Short exercise a:
List every post in the forum thread below by its author's username and posting date, in the order the posts appear.

Selection:
━━━━

# Thought 2nd time around was THE one.



## bearlakegirl (Mar 26, 2013)

I was married to my second husband for seven years when we separated and then three years into working on it divorced. After our divorce is when he pursued getting back together with me. I resisted but after four years of counseling, marriage workshops, a lot of soul searching and faith to say the least, we remarried. We had both changed for the better and felt that not only had we always been friends even in our worst of times we were making the right decision for our kids, ourselves and our new household. 
Our reasons for divorce in the first place were the disagreements on how to raise my daughter who he had adopted and his two sons that lived with us full time. We lived next door to my in-laws in a house that was he and his first wife's but the biggest reason was his infidelity..the texting,e-mails, going on drives that even resulted in a unusual arrest and the lying, which of course caused my anger, yelling, depression, I thought I would go insane but luckily started personal counseling and realized I was better than that. I moved out and found myself and confidence.
We put our old marriage behind us and started completely over. He said he would never hide anything from me, that he was transparent and I would never wonder about him again in that way. We came together to compromise on parenting and met in the middle. We sold our house beside his parents and bought a new one across town so that we would have boundries. He *was *transparent and just as every couple have disagreements we WERE good.We lost almost every friend and couple we had been friends with because no one understood what lengths we had gone through to change. 
So four months before our third wedding anniversary I grabbed his phone one night to call mine because I had lost it in the house somewhere and had saw sexual texts with a woman who I had never found as a threat. Digging a little deeper with in a month I found about fifty porn sights in his favorites on his laptop, 129 files of pictures and video of him and other women (not one of me) and a video card from his old phone with more pictures and a full lenth video of another woman and himself in a motel room doing everything I did not want to see. Who knows what else is out there and this is just what he had documented. Breaking EVERY vow, trust and honesty that I thought we had built is now gone. I need advise..I still have two teen-agers at home, a house that in lack of better words I have made mine and a husband who is possibly addicted to sex, alcohol and porn. I decribe as a "timeline" he has never stopped cheating and sex in his life in his history of women ever.
We were supposed to live happily ever after but I know where this all can lead because I have lived it once before with this man and now feel trapped among other things.


----------



## Ostera (Nov 1, 2012)

Kind of a hard read but the jist I believe is that your husbands spots haven't changed.

He's still a leopard.


----------



## bearlakegirl (Mar 26, 2013)

Well said, thank you!


----------

━━━━

Entries on where items appear
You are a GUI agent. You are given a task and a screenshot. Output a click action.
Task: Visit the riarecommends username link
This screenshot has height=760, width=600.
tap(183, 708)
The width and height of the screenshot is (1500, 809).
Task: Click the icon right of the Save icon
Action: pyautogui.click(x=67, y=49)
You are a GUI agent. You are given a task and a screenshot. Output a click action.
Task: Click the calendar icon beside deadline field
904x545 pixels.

━━━━

Short exercise b:
Pull out each line of the records above that contains the word "screenshot".

Complete output a:
bearlakegirl (Mar 26, 2013)
Ostera (Nov 1, 2012)
bearlakegirl (Mar 26, 2013)

Complete output b:
You are a GUI agent. You are given a task and a screenshot. Output a click action.
This screenshot has height=760, width=600.
The width and height of the screenshot is (1500, 809).
You are a GUI agent. You are given a task and a screenshot. Output a click action.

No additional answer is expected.